### Trecho selecionado
+ + + + +
O
povo é que faz a língua
Wanderlino
Arruda
Há
poucos dias, quando eu estava
formando a Mesa para as solenidades
de lançamento do livro
“3 Vezes Poesia”,
na Academia Montes-Clarense de
Letras, logo depois de convidar
o doutor Konstantin Christoff,
autor da capa, convidei também
a apresentadora da obra, a professora
Iede Ribeiro Christova, acentuando,
como pude, as duas sílabas
finais do seu sobrenome de casada,
forma feminina de Christoff, de
Konstantin, seu marido brasileiro
nascido na Bulgária. No
caminho de volta para casa, o
meu filho João Wlader perguntou-me
o porquê de alternância
masculino/feminino em nome próprio
não comum em antroponímicos
da língua portuguesa. Fiquei
alegre da sua curiosidade e dei
uma risada por dentro, contente
de alguém ter mordido a
isca da minha séria brincadeira
em ter quantificado e sonorizado
dois fonemas marcadores do gênero.
+ + + + +
### Dados fornecidos
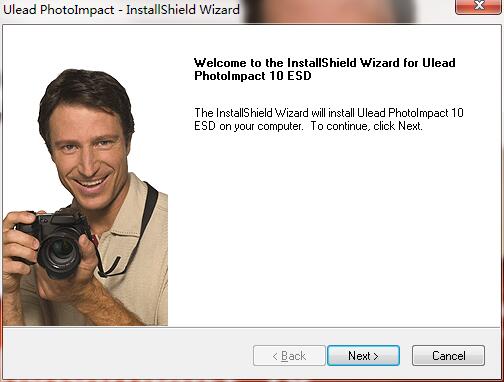Click the InstallShield Wizard description paragraph
The image size is (504, 382).
tap(329, 119)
+ + + + +
### O que fazer
Por favor, dê continuidade ao trecho sobre o sobrenome Christova, começando logo após a última frase apresentada.

### Resultado da tarefa
A experiência foi gratificante.
E daí, qual é a
graça? Qual é o
problema de um nome masculino
tornar-se feminino e vice-versa?
É que, no Brasil, isso
não é normal. No
caso de Konstantin e D. Iede isso
foi possível porque eles
obedeceram à origem búlgara
do nome, obedecendo mais à
tradição dele do
que à dela, prevalecendo
o critério para nós
não consuetudinário.
Tenho em casa um caso quase semelhante
embora o contrário: minha
mãe ao se casar adotou
o nome de Anália Morais
Sobrinho, aproveitando o “Sobrinho”
no masculino, de José Arruda
Sobrinho, já que tenho
este último sobrenome um
significado de parentela, ficaria
com uma indicação
errada, o que devem ter resolvido
evitar, mesmo diante de uma forma
estranha e incomum.
E agora, depois disso tudo, onde
devo chegar? Claro, leitor, que
eu estava apenas preparando o
seu espírito para o objetivo
da crônica. Na verdade,
o nome próprio, bem diferente
do comum, não tem conteúdo
semântico, nada pode ou
quer dizer, é apenas um
titula distintivo, menciona um
ser particular. Próprio
é porque pertence a alguém,
é propriedade particular,
especial. Leitão de Abreu
nada tem a ver com o significado
de leitão, Rabelo ou Rebelo
não diz coisa alguma da
peça do arado, a rabiça
como é chamado em Portugal,
Valente, Barata, Leite, Pereira,
Silva, Leão, Santos, Batista,
Oliveira, nada, nada obedece à
etimologia, nenhum valor significativo
conservam da origem.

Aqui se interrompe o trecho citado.